PtolemysNeedle · 05/04/2015 13:18

Leave the agreement in place. Your ex lost the right to choose a private arrangement when he refused to pay anything last time.

pinkrocker · 05/04/2015 13:20

THANK YOU - I was hoping I wasn't being a cow. Those are the exact words I will say to him Ptolemy.

OP posts:
basgetti · 05/04/2015 13:20

YANBU. He has a history of not paying so best to keep things official.

EveBoswell · 05/04/2015 13:21

If I were in the same position as you and have money coming in, however small an amount, I would not mess around with 'the system'. Someone at CSA successful got you something to come from your Ex so don't mess up the current money situation.

Stop thinking about him and think about your DCs.

riverboat1 · 05/04/2015 13:22

If he had a good track record of paying, maybe I'd say give him the benefit of the doubt. But given his refusal to pay for 6 months before, I think you'd be better staying with the CSA. And it's only £5 a week, I don't think it's likely to be make or break for him/his other dependants.

bloodyteenagers · 05/04/2015 13:33

You stop the claim, and yes when you re claim you will have to pay a fee.

He hasn't been regular with payments in the past, hence a run up of arrears. Not someone you can trust. I also wouldn't trust that he would be honest and say he has got a job. With csa it will become apparent sooner that he is no longer on benefits... The sceptical part also wonders if he is on benefits, and it's not another story to get out of his commitments,

IgnoreMeEveryOtherReindeerDoes · 05/04/2015 13:39

Yes it's a £20 admin fee to process claim then he will pay a fee for them to collect as will you but his will be higher.

£1.51 they manage to collect for me is coming to an end in July I have to make new claim with new system. I'm defeated its cost more in phone calls and the arse is working cash in hand

CupidStuntSurvivor · 05/04/2015 14:31

If he's asking you to cancel a CSA arrangement as small as £5 a week in favour of him giving 'what he can, when he can', he doesn't intend to pay you. Leave it in place.

AlpacaMyBags · 05/04/2015 14:38

This reply has been deleted

Message withdrawn at poster's request.

Justyou · 05/04/2015 14:52

I think looking at the new system the amount payable is less than the current one so he may want you to be moved to that so when he gets a job his payment is less !

PeachyPants · 05/04/2015 14:54

You are absolutely not being unreasonable, as others have said he has forfeited any reasonable expectations for you to be flexible or consider private arrangements because of his past behaviour.

Starlightbright1 · 05/04/2015 15:01

Another leave it there. My Ex has never worked and I get £10 a fortnight. It is taken directly from his benefits.
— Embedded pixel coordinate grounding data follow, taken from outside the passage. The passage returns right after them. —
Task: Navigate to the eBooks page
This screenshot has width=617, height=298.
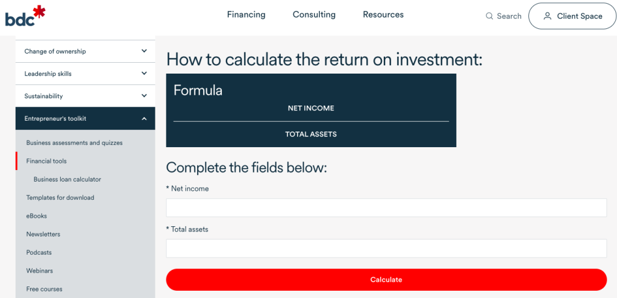Action: point(37,216)
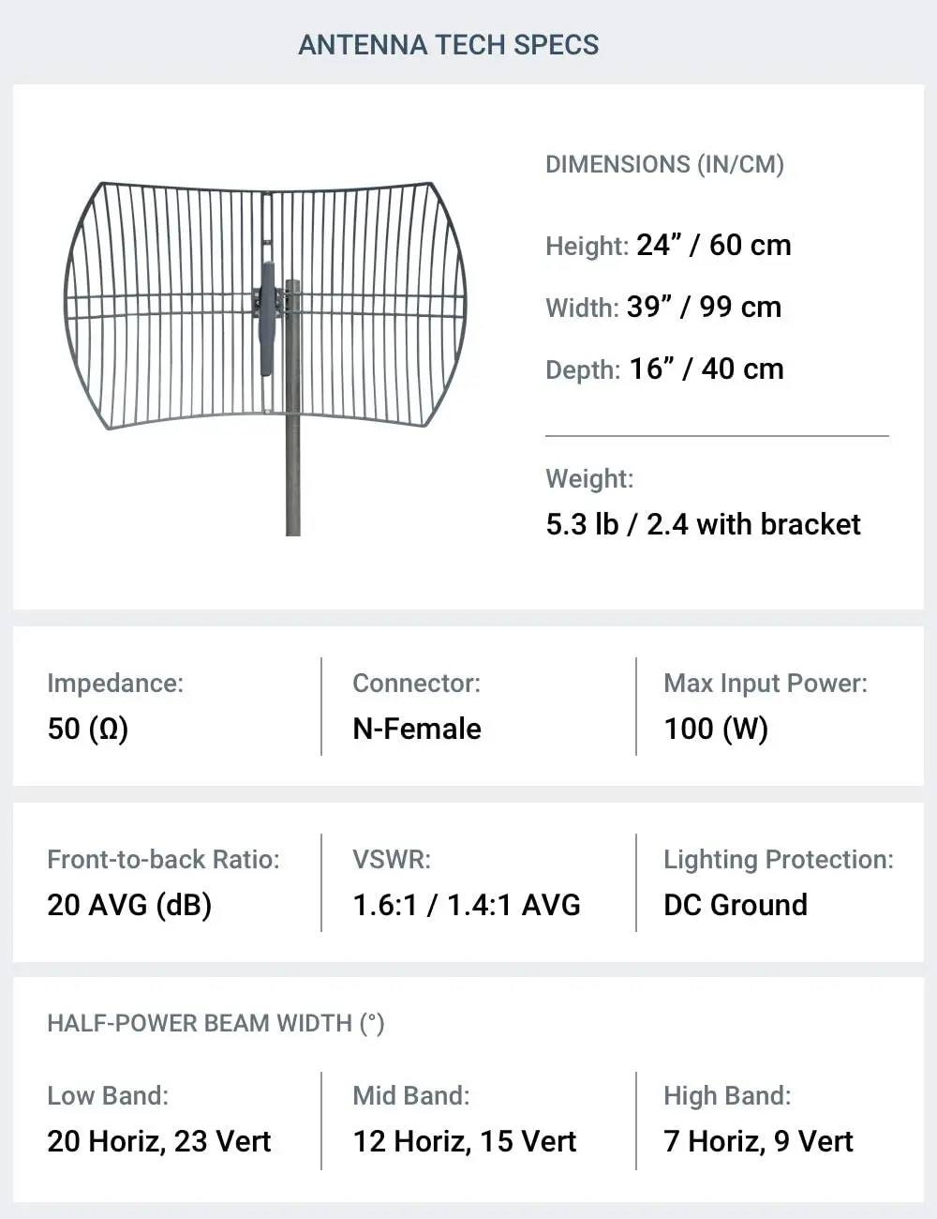Select the 100 (W) power value

(716, 729)
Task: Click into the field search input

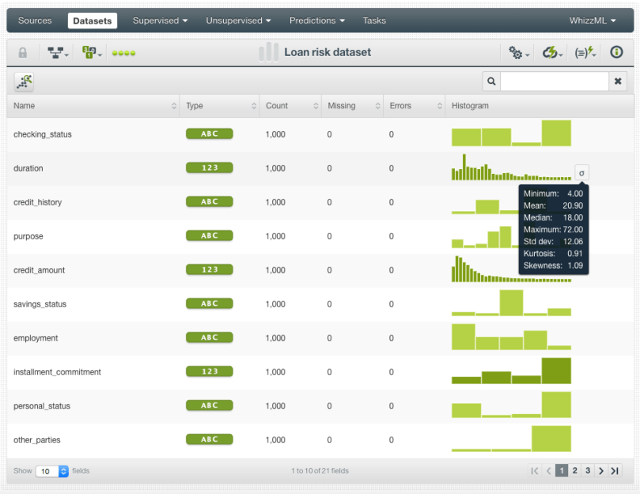Action: point(554,81)
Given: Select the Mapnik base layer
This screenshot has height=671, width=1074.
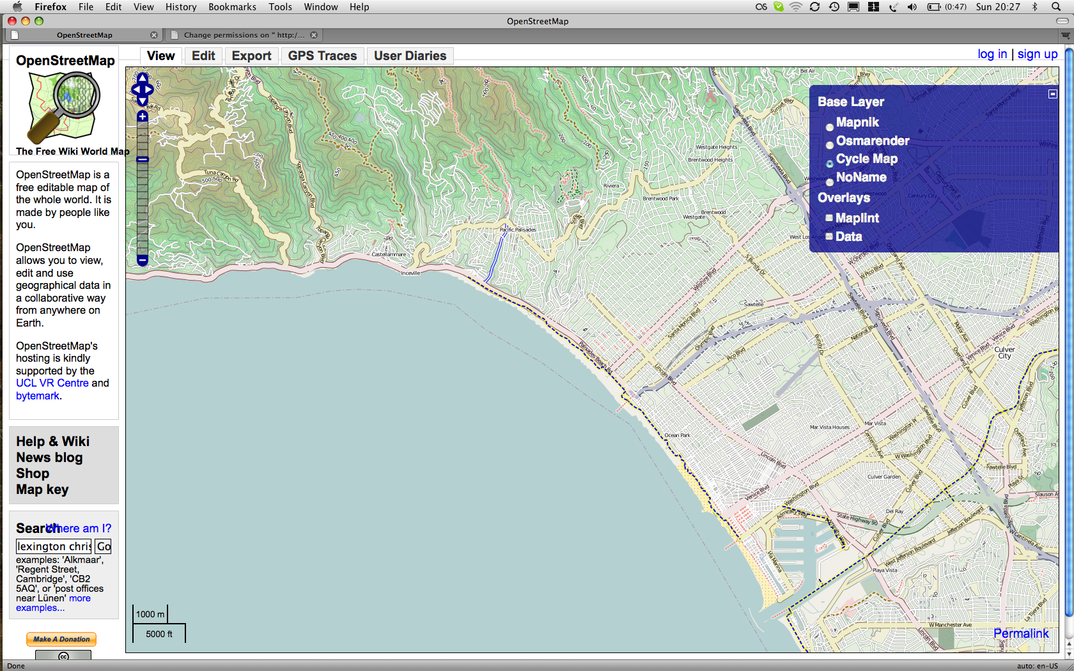Looking at the screenshot, I should coord(830,127).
I also think if he ever gets a job..not holding my breath I will find out.

I can't see where your children benefit from removing the CSA

pinkrocker · 05/04/2015 15:23

I dont think they'd benefit from me leaving the csa system either, but the £5 a week doesn't go far. He'll go self employed and fiddle his books, his gf's ex does exactly that and also gets £5 a week from him.
Thanks all!

OP posts:
Starlightbright1 · 05/04/2015 16:07

The Seld employed card shows itself so many times on here. It is a shame these agencies or the government do nothing to help the children of parents who are self employed to not pay but it is clearly not a vote winner and the government doesn't think it will gain enough.

pinkrocker · 05/04/2015 18:13

You're right. If they show their books to the taxman and or CSA they can say for example, they've only worked 12 hours this week and write anything they feel like, can't they.
Unless I spy on him there's no way of proving anything.
Utter arse.

OP posts:
Fiddlerontheroof · 05/04/2015 18:16

Leave the claim right there. My ex would completely hold me to ransom if he didn't have the CSA on his back, and he's got self employed income they catch up with about once every 18 months on top of his salary. X

WonderingWillow · 05/04/2015 18:19

YANBU OP. Leave the claim. He would if it was the other way around.

textfan · 05/04/2015 22:36

This reply has been deleted

Message withdrawn at poster's request.